The Last of Us? All of My Friends Dropped the Class

Upon entering my 11:20 class, BIOMS 2210: Introduction to Infectious Disease, I was immediately met with a chilling sensation. Something was wrong. Though I had arrived only two minutes before the lecture was to begin, the typically crowded lecture hall remained largely empty. I scanned the seats for my friends but found none. Deep in thought, I took a seat in the back corner.

Had class been canceled? No, that couldn’t be; the professor was already staging by the podium. The weather wasn’t nearly nice or shitty enough to justify skipping. Still, the professor appeared unperturbed, even as the nominal start time came and went while precious few stragglers—all strangers—snuck in. What was going on?
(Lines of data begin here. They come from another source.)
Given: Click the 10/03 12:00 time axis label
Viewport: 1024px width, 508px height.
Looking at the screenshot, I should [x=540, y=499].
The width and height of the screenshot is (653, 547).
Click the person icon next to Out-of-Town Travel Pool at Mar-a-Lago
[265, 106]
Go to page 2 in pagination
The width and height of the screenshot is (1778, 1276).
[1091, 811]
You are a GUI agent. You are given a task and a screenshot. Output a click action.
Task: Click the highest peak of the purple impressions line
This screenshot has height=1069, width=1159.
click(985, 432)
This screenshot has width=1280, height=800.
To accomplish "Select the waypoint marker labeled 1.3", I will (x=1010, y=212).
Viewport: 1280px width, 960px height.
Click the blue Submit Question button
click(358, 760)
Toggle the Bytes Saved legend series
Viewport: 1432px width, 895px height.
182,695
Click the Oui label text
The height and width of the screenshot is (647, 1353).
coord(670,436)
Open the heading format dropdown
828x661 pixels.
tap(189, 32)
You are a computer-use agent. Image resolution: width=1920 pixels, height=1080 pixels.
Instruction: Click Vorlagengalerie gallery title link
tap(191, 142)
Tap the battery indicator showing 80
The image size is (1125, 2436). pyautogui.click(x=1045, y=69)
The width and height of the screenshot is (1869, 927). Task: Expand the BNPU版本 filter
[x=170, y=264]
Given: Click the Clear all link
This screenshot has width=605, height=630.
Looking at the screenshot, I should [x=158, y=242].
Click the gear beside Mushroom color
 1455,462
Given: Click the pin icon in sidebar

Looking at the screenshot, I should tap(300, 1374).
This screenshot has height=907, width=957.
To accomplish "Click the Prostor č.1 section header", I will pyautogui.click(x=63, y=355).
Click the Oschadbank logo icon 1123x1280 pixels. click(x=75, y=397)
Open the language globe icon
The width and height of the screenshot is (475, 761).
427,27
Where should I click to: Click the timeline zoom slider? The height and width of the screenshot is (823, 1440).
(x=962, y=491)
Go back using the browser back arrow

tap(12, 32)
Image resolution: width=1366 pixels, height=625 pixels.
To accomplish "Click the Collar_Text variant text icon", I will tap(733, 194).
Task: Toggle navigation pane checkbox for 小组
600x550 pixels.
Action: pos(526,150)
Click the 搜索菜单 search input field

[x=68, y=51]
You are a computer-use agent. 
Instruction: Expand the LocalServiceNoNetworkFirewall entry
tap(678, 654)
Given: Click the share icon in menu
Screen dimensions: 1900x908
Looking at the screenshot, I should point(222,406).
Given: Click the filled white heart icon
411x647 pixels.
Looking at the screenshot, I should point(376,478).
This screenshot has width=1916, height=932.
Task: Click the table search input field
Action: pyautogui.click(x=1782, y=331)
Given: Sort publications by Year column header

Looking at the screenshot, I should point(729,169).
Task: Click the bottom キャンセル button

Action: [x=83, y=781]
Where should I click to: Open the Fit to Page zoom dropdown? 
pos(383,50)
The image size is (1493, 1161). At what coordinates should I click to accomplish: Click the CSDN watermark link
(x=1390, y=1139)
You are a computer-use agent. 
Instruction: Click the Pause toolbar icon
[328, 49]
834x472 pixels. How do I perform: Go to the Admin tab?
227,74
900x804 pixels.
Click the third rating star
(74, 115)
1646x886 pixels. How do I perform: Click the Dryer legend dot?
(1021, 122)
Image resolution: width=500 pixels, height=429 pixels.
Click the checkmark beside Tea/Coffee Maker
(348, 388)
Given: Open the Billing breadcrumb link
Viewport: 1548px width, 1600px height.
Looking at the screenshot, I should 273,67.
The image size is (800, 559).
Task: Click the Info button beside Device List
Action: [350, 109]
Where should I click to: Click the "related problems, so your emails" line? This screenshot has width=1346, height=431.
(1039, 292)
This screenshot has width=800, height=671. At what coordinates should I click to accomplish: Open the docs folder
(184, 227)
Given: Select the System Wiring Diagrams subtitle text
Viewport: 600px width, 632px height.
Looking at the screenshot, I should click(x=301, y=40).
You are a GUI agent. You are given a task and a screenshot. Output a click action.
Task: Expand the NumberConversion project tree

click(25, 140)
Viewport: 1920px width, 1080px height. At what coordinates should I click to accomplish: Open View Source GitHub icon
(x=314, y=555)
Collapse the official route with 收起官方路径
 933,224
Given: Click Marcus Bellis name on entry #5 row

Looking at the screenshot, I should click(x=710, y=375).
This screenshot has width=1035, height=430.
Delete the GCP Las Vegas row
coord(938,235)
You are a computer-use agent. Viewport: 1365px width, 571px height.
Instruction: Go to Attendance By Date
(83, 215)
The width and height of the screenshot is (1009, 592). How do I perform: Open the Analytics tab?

I would not have to wait long for an answer. After a brief remark on the newfound roominess of the lecture hall, the professor switched to a slide that made everything immediately, horrifyingly clear: the prelim grade distribution. I gasped as the pieces fell into place: the conversations about the exam’s difficulty; the griping about the long lay-off between the test and the release of grades; and, above all, the sickening left-skewed histogram sneering at me from the projected screen.

My friends had gotten their grades last night. They were on the left side of that chart. They dropped the class. They dropped the class. And I… I never checked my email. But there was no use now: the drop deadline had passed. My fate was sealed.

I stifled a sob. How was I to survive alone, more exposed than ever? I would have to make new friends, to become inured to the awkwardness of chatting with strangers. Brian—God, Brian, how I hope he’s in a better place now—mentioned knowing “some chick who sits over there.” Perhaps I could seek her out, unless she also…

I sighed, shaking off those morbid thoughts. It was a new world, and I was determined to survive, to rage against the hellscape in which I found myself. I would persevere, against all odds, and emerge triumphant (or at least with a grade above a D). The road would not be easy, but the human will has faced far worse and lived to tell the tale. I will live to tell the tale (to future prospective enrollees on RateMyProfessor).

Or I could take a W on my transcript. Yeah, that might be better in the long run.